### PASSAGE SHOWN
4. Materials and Methods

4.1. Materials and Sample Preparation

Modified corn starch (CLEARAM CH 20) was provided by Roquette (Lestrem, France), and canola oil (NATUREL, Lam Soon, Shah Alam, Malaysia) was purchased from the local supermarket (Lotus’s, IOI City Mall, Putrajaya, Malaysia). Gelatin (HALAGEL) and citric acid were also purchased from the local supermarket (JC Rainbow, Selangor, Malaysia). Food-grade calcium hydroxide was purchased from Modern Pantrist (Eliot, ME, USA).

### LISTED RECORDS
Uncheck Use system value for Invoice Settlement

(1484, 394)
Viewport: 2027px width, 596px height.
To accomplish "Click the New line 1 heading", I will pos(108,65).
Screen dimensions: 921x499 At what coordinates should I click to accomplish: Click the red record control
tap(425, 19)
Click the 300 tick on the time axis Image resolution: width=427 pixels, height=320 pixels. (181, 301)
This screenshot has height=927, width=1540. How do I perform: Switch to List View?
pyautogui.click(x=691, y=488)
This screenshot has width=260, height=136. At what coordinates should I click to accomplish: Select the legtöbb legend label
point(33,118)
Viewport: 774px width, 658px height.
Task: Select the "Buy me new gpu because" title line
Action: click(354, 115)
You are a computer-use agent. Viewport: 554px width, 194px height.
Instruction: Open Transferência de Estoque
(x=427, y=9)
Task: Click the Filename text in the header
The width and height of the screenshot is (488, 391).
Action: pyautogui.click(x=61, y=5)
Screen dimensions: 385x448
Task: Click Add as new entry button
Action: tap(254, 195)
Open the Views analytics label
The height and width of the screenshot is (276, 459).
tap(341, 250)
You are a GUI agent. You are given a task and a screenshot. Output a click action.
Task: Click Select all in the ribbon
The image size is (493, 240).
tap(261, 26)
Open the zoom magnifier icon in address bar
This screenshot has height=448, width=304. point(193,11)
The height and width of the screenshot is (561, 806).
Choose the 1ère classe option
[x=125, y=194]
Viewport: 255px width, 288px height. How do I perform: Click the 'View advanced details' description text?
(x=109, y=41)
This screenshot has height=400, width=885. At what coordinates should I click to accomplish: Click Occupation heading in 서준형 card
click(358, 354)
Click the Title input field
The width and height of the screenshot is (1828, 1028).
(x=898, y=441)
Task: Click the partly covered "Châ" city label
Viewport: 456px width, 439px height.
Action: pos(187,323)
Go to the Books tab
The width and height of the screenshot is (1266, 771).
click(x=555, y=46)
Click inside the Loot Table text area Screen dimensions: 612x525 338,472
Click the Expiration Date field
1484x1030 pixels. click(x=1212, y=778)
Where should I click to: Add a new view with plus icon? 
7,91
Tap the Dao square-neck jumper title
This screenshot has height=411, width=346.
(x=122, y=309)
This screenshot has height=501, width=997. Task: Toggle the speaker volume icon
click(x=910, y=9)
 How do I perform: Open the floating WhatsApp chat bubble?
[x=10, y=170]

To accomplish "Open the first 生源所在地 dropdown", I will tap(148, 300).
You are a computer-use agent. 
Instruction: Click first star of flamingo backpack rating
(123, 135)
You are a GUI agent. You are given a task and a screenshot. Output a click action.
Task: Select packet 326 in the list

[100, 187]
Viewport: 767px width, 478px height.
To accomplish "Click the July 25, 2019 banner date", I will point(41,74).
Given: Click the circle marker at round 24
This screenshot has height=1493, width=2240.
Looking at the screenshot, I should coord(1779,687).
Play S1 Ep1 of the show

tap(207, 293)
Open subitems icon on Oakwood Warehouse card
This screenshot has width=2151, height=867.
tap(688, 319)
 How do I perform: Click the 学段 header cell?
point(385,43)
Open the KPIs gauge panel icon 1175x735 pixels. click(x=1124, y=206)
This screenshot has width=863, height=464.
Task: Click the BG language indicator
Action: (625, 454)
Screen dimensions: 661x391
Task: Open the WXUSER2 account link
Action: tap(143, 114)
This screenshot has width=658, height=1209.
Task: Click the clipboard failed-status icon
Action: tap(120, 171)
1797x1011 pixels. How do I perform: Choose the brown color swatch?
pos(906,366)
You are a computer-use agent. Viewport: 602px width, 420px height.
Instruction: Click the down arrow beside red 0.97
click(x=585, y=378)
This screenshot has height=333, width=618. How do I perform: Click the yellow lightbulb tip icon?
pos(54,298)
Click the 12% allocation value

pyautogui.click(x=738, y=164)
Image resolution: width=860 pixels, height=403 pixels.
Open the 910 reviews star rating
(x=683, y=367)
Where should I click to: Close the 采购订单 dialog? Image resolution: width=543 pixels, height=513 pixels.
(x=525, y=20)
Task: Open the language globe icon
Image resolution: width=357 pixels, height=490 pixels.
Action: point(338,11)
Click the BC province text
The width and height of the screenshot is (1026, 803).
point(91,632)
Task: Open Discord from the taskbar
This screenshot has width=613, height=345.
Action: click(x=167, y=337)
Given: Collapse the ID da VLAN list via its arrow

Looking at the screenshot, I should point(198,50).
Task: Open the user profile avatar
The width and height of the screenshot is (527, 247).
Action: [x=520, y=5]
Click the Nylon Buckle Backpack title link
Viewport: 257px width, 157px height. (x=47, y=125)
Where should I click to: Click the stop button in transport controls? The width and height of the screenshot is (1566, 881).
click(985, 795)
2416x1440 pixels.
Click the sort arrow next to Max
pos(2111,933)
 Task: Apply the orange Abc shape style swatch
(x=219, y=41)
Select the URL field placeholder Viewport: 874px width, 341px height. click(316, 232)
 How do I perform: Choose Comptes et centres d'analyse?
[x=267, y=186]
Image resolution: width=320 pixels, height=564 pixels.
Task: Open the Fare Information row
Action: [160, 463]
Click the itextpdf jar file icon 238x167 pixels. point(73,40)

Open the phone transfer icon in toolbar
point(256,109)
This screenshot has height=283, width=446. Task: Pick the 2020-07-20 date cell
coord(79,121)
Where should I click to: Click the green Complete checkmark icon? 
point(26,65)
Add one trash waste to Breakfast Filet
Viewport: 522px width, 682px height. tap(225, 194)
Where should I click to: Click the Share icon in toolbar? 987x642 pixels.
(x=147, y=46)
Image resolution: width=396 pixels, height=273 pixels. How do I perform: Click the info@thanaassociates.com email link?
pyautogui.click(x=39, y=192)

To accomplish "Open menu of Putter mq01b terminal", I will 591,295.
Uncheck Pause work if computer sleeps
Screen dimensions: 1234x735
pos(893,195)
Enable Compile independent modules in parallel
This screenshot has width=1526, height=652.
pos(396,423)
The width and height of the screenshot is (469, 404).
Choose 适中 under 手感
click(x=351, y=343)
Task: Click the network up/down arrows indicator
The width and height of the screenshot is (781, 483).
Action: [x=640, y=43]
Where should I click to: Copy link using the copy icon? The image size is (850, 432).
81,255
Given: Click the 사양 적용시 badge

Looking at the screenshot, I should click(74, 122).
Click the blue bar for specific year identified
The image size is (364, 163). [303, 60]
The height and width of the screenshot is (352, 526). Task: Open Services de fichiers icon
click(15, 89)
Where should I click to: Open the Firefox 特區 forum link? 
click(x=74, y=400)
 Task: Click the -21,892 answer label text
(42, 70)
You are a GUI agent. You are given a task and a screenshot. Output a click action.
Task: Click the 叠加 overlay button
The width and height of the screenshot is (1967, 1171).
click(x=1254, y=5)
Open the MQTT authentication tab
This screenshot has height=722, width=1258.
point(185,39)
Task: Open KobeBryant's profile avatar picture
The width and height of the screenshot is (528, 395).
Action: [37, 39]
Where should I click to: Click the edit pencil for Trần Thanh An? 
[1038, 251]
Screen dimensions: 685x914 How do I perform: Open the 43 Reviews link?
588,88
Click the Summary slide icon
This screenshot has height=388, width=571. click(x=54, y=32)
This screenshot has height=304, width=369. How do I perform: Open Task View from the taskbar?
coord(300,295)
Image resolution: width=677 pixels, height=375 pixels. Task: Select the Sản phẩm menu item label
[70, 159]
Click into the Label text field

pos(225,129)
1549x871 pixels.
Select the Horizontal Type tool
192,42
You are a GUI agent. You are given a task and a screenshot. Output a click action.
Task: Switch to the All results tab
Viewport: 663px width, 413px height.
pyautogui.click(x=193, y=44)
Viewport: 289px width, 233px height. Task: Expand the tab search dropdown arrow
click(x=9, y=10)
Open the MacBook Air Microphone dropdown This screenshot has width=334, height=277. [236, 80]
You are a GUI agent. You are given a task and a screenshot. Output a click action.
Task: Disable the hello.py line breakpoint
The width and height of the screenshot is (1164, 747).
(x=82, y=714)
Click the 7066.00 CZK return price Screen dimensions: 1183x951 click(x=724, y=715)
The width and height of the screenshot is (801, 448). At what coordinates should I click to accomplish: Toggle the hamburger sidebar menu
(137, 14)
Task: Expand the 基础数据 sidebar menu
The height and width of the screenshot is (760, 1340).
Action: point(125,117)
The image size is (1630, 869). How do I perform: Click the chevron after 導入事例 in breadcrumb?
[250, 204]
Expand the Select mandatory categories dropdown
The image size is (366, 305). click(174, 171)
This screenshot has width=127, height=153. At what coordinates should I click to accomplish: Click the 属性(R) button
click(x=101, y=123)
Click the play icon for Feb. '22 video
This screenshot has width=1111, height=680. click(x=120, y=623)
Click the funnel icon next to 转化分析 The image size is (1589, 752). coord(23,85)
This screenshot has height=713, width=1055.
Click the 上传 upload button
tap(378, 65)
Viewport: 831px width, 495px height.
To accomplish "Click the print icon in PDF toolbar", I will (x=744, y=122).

### STATED TASK
Please extract the stretch from "4.1. Materials and" through "(Eliot, ME, USA)." in the materials passage above, copying it word for word.

### RESPONSE FOR THIS EXERCISE
4.1. Materials and Sample Preparation

Modified corn starch (CLEARAM CH 20) was provided by Roquette (Lestrem, France), and canola oil (NATUREL, Lam Soon, Shah Alam, Malaysia) was purchased from the local supermarket (Lotus’s, IOI City Mall, Putrajaya, Malaysia). Gelatin (HALAGEL) and citric acid were also purchased from the local supermarket (JC Rainbow, Selangor, Malaysia). Food-grade calcium hydroxide was purchased from Modern Pantrist (Eliot, ME, USA).